My sister, mamma of Otis and Roux, called me for some cat flap advice a couple of days ago. Louis Catorze took around five months to learn to go out through the cat flap, and another couple of weeks to learn to come in again, so I don’t know whether this makes me the best person to advise (if the thickest cat in the world can learn, anyone can) or the absolute worst (clearly my training methods were shite).
After completing their period of house arrest, Otis and Roux were ready to be turned loose into the great wide world outside. However, the cats couldn’t figure out that the flap would open if they pushed against it. The humans tried to give them an encouraging shove to send them on their way, but they weren’t having it.
Training Catorze was excruciating. Like Otis and Roux, he didn’t seem to want to push with his head, either. Instead, he chose to go outside via a long and convoluted route out of the bathroom window, across next door’s conservatory, along next door’s side fence, across their back fence, back along our fence, onto the barbecue and then down onto the ground.
Catorze would often burst back in through the bathroom window, clattering the wooden Venetian blind and scaring us. And, sometimes, our bathroom products would, erm, travel with him. We once lost our shower gel and shampoo, then later found them on next door’s conservatory roof. Another time, we heard a crash followed by steady, rhythmic knocking. When we scraped up the courage to investigate, we found that, during the Catorzian scramble indoors, he had somehow caught a bottle of mouthwash in the slats of the blind and it was knocking on the window as it swung. Even if I spent the rest of my life trying, I’m sure I could never hang a bottle of mouthwash in a Venetian blind like that.
I told my sister to tape the cat flap open, gradually reducing the opening over time. When I’d tried to do this with Catorze, although it (eventually) achieved the desired result, the cat flap didn’t like being taped, so we propped it open with sticks of ever-decreasing length. Obviously, when Catorze or whichever random neighbourhood impinger came through, their arse would dislodge the stick, slamming the flap shut and trapping Catorze inside or outside (depending on who it was that had come in). So someone* would have to keep retrieving the stick and restarting the whole process.
*Me.
Otis and Roux came and went happily, all day, through the taped-open cat flap. When night fell, the humans didn’t want Foxy Loxy or Mr Badger creeping in so, once the cats were in, the cat flap was locked. And that was when the cats decided to start pushing with their heads.

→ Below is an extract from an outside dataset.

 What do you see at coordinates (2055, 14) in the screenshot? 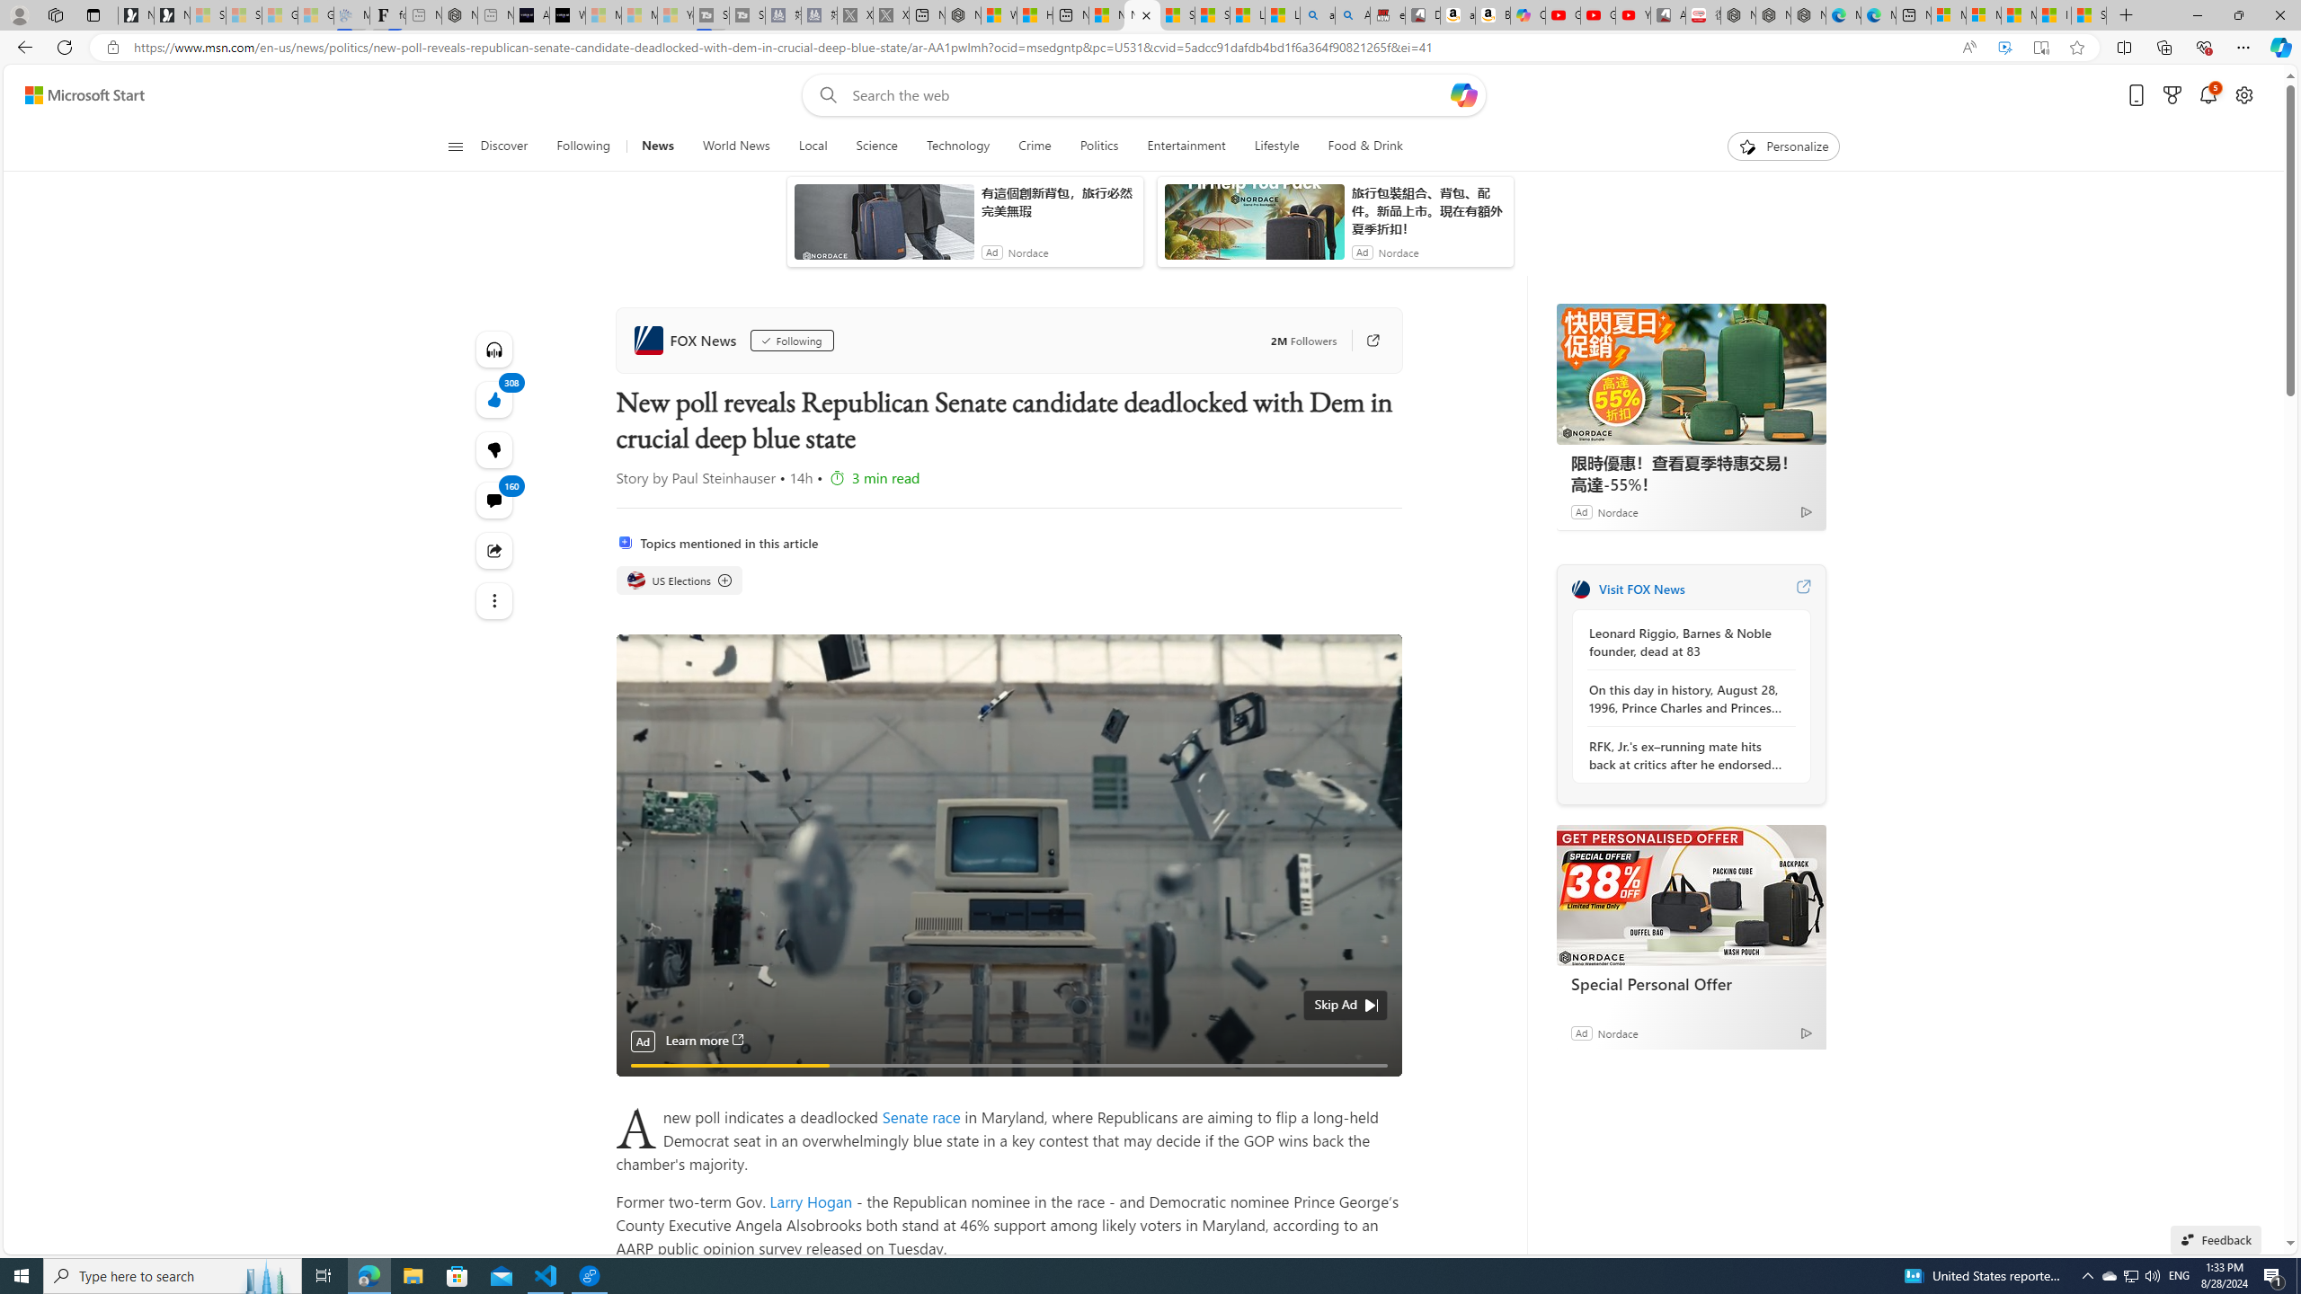
I see `'I Gained 20 Pounds of Muscle in 30 Days! | Watch'` at bounding box center [2055, 14].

The next day, Roux was the first to successfully push with her head and go out and in, soon followed by her brother. And that was it: training complete.

Part of me was glad that my sister only had short-lived stress, worrying about the cats running away or getting stuck in the cat flap tunnel. And part of me was jealous as hell for the way that Catorze had had me messing about with flap-propping sticks, covering the cat flap with opaque paper (in case the transparent force-field was upsetting Catorze), spraying the cat flap with catnip to encourage him to push, chasing out interlopers who wandered in and whatever other desperate measures I took.
All is now well with the world, although Catorze is mildly disappointed that his cat-cousins didn’t drag out the circus for a little longer. Where’s the fun in making it easy for the humans?